I love this picture that Whim took of me so much that I made it my Facebook profile picture, even though I'm practically scowling in it.  It was months ago, and it still makes me happy when I see it.  Just me, alone, thinking, while the boys were having piano lessons.  I need to be better about grabbing those moments of solitude when I can get them.


Saturday, February 21, 2015

Children's Discovery Museum

Today Whim is selling records at a charity event.  In a rare and uncharacteristic attempt to be social, I made plans with some friends and took the boys to visit the new Children's Discovery Museum, here in Bangkok.

If we had gone there only to build with the larger-than-life Legos, it would have been totally worth it.  They were awesome.



If we had gone there just to visit the dinosaur exhibit, it still would have been totally worth it.  The kids entered through the T-Rex's ferocious jaws, dug for fossils, dressed up as dinosaurs, and even fed huge anamatronic dinosaur heads.







We didn't come close to seeing everything there was to do, but everything we saw was engaging, well-executed, neat, and safe.  I think I heard something about a spacecraft area (for M,) but we didn't make it this time.  There was also a cooking class for kids, art classes, and hands on science experiments.  I can't imagine anyone could do it all in one day.

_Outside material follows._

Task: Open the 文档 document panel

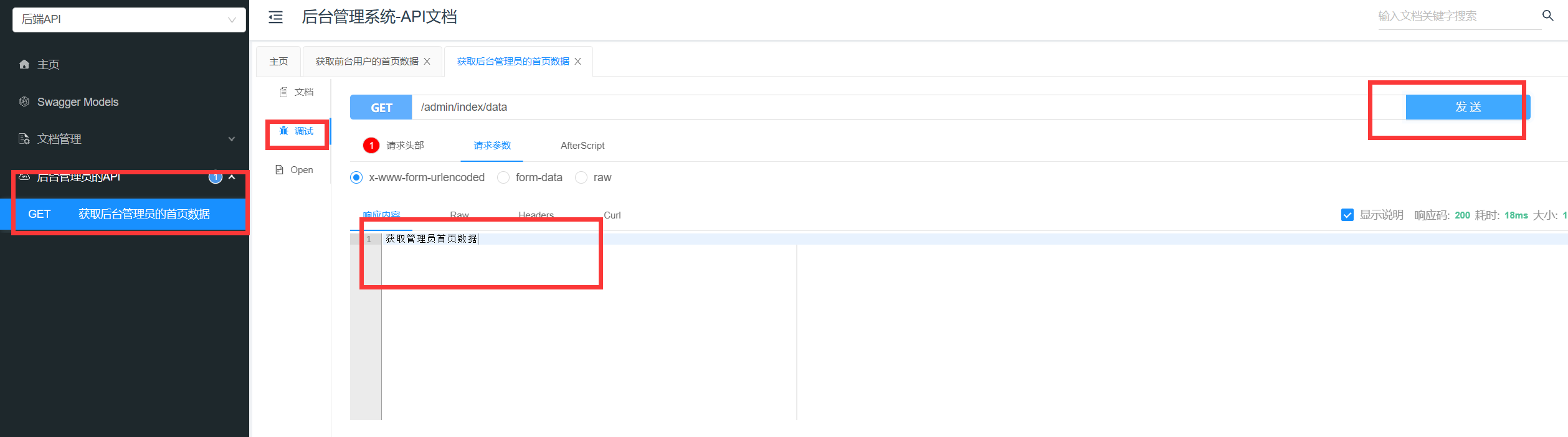Action: [x=297, y=92]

Before we left, the boys went wild on the *outdoor play structure and then cooled off in the splash pad. 

Again, either one would have been worth the trip in and of itself.  I've never seen such a huge playground, and in the heat of the day, that splash pad was so enticing! It was one of the best family outings we've found in Bangkok.


Especially since the museum is free to the public!  It is a sad reality that public parks and works deteriorate rather quickly in Thailand, so we will be sure to visit often while it is so nice and new!

*Bonus: I have lived in fear of playlands and playgrounds since L was first able to toddle off into one.  Even though he rarely has seizures now, I hate to think of him being up in one of those child-sized tunnels and needing help where I couldn't get to him.  This playground could hold adult weights and the only tunnels there were slides!




Sunday, February 15, 2015

Life I love you, always groovy

loved our resort.  The atmosphere was so relaxed- it felt like we were a million miles from the city, instead of just a quick hour's drive.



We spent nearly every minute of our waking hours there outdoors (and L and I definitely have the pink cheeks to prove it.)


We ate all our meals by the pool or by the river.  We hammocked and kayaked and explored and braved the icy pool again (much nicer in the heat of the day!)


The boys both screwed their courage to the sticking-place and bravely jumped several feet from the boardwalk to the cool river below... then climbed the ladder and jumped again and again for the rest of the afternoon.  Whim and I even indulged in luxurious outdoor massages.

The whole time I just marvelled at how easy it was.  The boys were mellow and they had room to explore and play.  The atmosphere was very kid-accepting, and I never felt like I had to hover over the boys and make sure they weren't bothering people.


This sign was perfect.  Number 10 says "Silence.  Don't disturb the peace.  And don't eavesdrop on other who are disturbing the peace."  

I'm always amazed at how refreshing and fun a quick weekend trip can be.  This weekend was particularly wonderful because every time we turned around people were commenting on how well-behaved and self-reliant the boys were, and asking what we did for them to be so articulate and confident and independent.

Seriously!  I wanted to pinch myself!  It's like Someone saw inside my harried, frazzled, often-cringing, always-worried mother heart and knew what I needed to hear most of all and arranged this whole weekend as a special valentine blessing just for me.

We're almost home, but I'm bringing these good feelings back with me.